Strategies and models for building an ethical framework rely the business having an established sense of its values to serve as scaffolding, but as an early start-up, my company didn’t have a bank account or a filing cabinet yet, let alone something so intangible. For real- we were still at a place where we might enormously change products, industries, and team before any goods or services actually reach folks.

Pinning down values to check ethics against seemed a little ambiguous, at this point, but embracing the chaos and leaning into the program, I asked my team to submit values for us to discuss.

Important Learning #1:
Not Everyone Wants to Come Play

Early start-up teams might be a dedicated team of equal cofounders, a solo founder, or anything in-between.

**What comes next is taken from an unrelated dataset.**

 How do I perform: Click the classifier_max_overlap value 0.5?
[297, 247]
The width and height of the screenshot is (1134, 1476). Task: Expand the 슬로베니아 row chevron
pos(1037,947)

For us, I am a core founder and CEO, but we also have fractional technologists of varying commitments building stuff towards a prototype. I assumed (that always works out well) that these are folks who would want to have a say in the bigger picture of what they are building towards- the dent we are going to make in the universe- the particular way in which our particular gadget was going to save the world, etc etc, but my request for suggested values fell fairly flat. Start-up founders as ceo’s who are driving the creation of something that doesn’t exist yet have to be able put themselves in a headspace where the big hard thing we are doing is this important and meaningful, but that isn’t true for everyone. In fact, it may be beneficial to have the grounding that I found in the friends I am working with. Anyway, speaking with the team about their individual interests in crafting our value list and ethics program, I got set straight — Realistically, if someone is just doing the thing for the technical challenge and because they believe in your ability to make it something bigger eventually, they may not want to engage in building culture and directing ethics of the overall business, themselves. So, I decided to respect their focus, appreciate their trust in me, and move forward more or less on my own.

Important Learning #2:
Keep Adding and Subtracting Until You Actually Like The List

So staring at a blank sheet of paper, I really struggled to imagine what I could include without excluding too much. I wrote a list over 30 lines long after listing some personal values, adding the 4 sourced from a team member, and — no joke — googling “company values” and throwing in anything that sounded nice. Some painfully horrid picture of doing anything in an organization with a list that big motivated me to pick just two. Some equally painful and horrid picture of some future business demonstrably lacking in all the other values then motivated reconsideration all over. So I added back about 20.

You get the picture. There was a lot of back and forth- even with just myself. Over nearly 2 months. (if you are doing this with your team, perhaps make this a long-ish term project) And after much diving down rabbit holes of what each candidate value could mean for us, I ended up with 16 that I couldn’t feel good about excluding.

I posted it to the team for conversation and everyone was cool with what we had for the time being, and so, we had our Minimum Viable Product version of our Company Values.

Important Learning #3:
Incentives Drive Behaviors that Match Values

At a previous seminar we’d attended, the speaker talked about how values in a company are often just an ideal and nothing actually happening in the company speaks to them. He said that identifying behaviors that demonstrated those values and then tangibly rewarding those behaviors is how values are actually built into culture.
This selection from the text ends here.